How are certain smells linked to exercise motivation?

The recent study (Nguyen et al., 2020) of the chemosensory system and voluntary exercise behavior in mice suggests that activating specific pheromone-sensing neurons can motivate mice (and other mammals, such as humans) to seek aerobic activity by upregulating dopaminergic reward via ventral tegmental area (VTA)-nucleus accumbens (NAc) circuitry. These findings were published on Nov. 25 in the peer-reviewed journal PLOS ONE.

For mice living in laboratory environments, voluntary wheel running (VWR) is equivalent to a “runner” being self-motivated to jog on a treadmill or a “biker” taking a spin class remotely on a stationary bicycle at home. In general, mice like to exercise more than humans; but just like people, some mice are more eager to seek exercise than others. As the authors explain, “VWR is an intrinsically motivated and naturally rewarding behavior, and even wild mice run on a wheel placed in nature.”

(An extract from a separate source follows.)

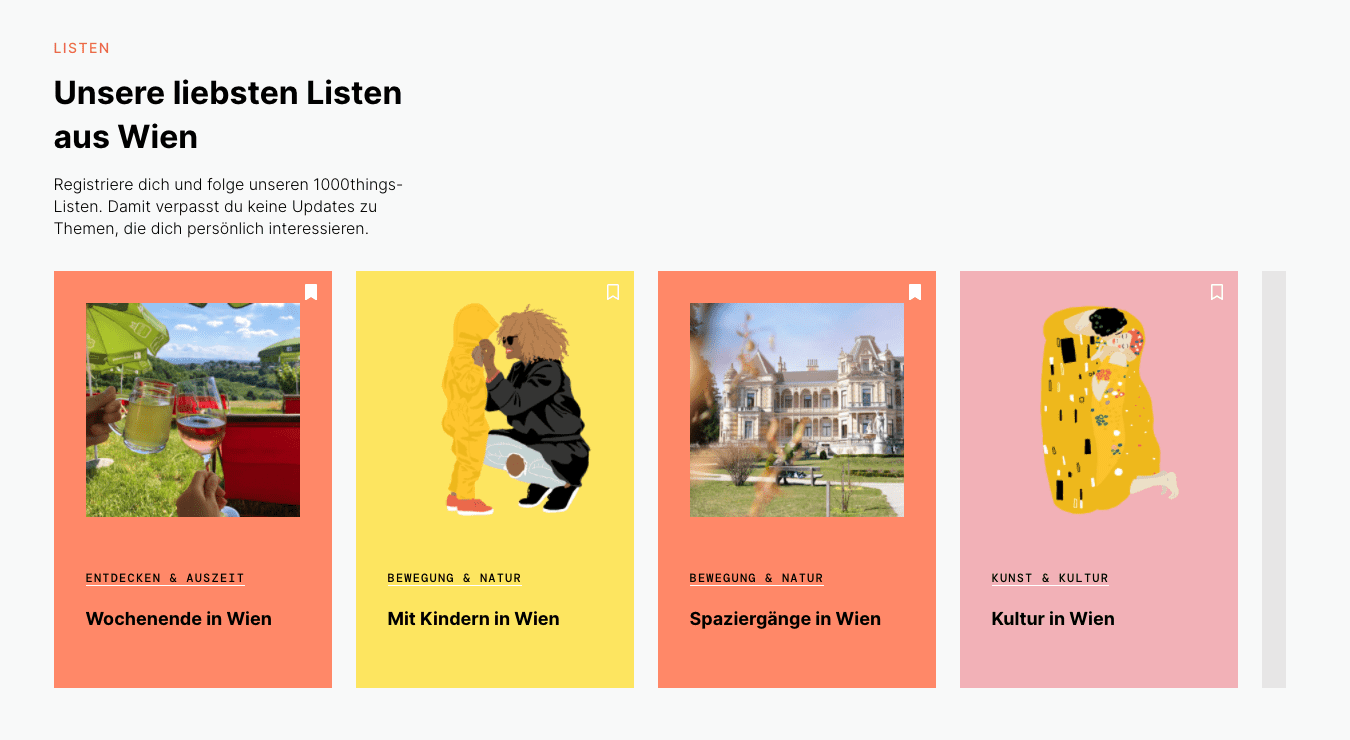Show the partially visible grey next card
Viewport: 1350px width, 740px height.
pos(1274,479)
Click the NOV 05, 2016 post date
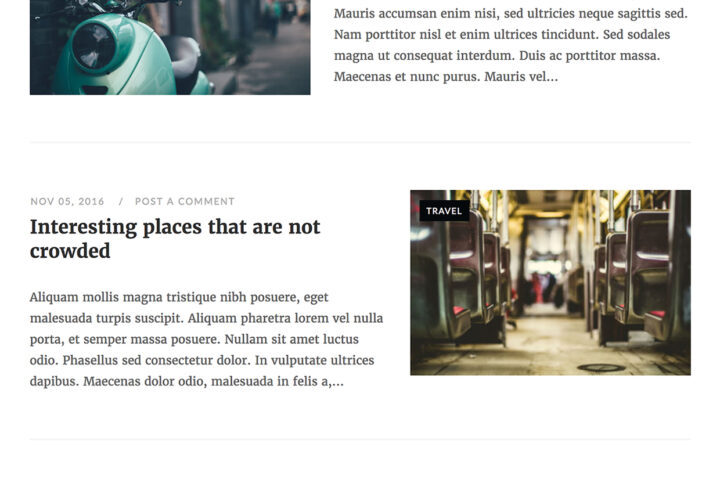Image resolution: width=720 pixels, height=480 pixels. click(x=67, y=201)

“Some people like to exercise more than others do, but why this is so is not well understood,” lead author Sachiko Haga-Yamanaka of UC Riverside said in a news release. “Taken together, our results show vomeronasal receptors as trait locations for voluntary exercise behavior in mice.”

“It’s not inconceivable that someday we might be able to isolate the chemicals [i.e., smells] and use them like air fresheners in gyms to make people even more motivated to exercise,” senior author Theodore Garland added.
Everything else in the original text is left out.